* [Work task]:
Your response should reproduce every line of the entries that contains the word "computer".

(Saved entries)
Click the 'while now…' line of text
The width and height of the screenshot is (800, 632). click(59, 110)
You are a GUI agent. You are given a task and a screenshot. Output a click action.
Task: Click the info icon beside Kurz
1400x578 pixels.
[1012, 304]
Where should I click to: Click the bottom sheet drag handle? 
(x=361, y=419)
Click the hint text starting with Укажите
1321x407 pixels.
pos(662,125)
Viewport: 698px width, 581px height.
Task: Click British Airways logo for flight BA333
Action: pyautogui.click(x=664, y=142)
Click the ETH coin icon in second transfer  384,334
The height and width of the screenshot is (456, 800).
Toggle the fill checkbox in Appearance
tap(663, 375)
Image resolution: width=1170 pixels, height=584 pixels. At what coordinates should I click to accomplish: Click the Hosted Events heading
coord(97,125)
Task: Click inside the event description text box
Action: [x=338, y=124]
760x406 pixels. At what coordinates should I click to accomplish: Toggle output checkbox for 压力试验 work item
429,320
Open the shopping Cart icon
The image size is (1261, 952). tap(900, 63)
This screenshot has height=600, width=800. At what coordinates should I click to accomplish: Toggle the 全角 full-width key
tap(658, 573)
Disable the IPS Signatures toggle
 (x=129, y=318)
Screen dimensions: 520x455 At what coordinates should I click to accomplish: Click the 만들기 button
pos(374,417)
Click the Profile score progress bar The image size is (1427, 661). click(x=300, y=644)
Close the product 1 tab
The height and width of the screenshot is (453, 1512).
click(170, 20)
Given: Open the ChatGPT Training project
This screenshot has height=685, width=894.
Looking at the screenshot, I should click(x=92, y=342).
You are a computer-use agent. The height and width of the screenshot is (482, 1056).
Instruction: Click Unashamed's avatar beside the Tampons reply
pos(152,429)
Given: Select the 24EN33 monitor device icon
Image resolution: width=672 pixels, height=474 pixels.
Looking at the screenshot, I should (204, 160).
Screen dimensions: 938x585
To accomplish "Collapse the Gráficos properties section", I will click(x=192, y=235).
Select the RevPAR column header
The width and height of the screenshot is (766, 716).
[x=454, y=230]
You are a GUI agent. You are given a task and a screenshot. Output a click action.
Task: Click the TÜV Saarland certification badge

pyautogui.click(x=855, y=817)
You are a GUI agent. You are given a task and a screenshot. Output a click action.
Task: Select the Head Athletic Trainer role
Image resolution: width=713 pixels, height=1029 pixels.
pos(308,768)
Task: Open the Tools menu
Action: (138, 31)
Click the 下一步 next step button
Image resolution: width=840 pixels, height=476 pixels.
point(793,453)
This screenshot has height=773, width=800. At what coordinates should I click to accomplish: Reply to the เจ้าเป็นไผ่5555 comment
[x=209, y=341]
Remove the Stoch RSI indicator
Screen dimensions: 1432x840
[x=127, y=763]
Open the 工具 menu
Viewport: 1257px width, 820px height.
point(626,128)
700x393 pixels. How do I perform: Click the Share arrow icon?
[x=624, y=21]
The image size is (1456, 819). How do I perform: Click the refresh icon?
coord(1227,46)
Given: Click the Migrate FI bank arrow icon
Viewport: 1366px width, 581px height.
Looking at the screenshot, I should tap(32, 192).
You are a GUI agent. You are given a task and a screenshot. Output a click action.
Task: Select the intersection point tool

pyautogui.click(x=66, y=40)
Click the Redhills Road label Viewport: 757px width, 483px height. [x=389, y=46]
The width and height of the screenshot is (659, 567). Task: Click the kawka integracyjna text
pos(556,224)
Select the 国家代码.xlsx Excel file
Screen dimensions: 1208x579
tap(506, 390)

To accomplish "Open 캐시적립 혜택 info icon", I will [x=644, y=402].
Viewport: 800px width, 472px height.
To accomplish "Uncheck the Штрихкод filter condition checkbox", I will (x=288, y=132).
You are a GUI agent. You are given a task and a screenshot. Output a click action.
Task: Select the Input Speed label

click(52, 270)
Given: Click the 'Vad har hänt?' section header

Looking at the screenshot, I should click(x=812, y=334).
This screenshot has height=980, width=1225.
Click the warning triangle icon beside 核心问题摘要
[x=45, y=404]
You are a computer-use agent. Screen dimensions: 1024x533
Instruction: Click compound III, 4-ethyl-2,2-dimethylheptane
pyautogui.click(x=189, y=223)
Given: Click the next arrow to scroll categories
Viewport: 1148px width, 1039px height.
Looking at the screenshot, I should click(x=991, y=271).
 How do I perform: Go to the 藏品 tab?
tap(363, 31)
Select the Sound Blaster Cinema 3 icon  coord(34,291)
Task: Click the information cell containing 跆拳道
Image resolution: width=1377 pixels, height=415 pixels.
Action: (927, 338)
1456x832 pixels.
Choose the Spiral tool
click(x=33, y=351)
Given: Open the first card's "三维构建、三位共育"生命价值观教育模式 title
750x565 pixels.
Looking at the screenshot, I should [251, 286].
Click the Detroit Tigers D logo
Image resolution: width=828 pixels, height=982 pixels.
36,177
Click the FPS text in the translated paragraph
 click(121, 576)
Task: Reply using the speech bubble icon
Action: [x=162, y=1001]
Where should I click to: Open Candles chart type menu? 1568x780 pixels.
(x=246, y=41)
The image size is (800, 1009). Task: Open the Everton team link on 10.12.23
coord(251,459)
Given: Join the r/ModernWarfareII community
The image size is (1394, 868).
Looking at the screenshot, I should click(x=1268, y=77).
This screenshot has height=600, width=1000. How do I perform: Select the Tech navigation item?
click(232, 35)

* [The answer]:
You are a computer-use agent. The height and width of the screenshot is (482, 1056).
You are a computer-use agent. Screen dimensions: 1024x533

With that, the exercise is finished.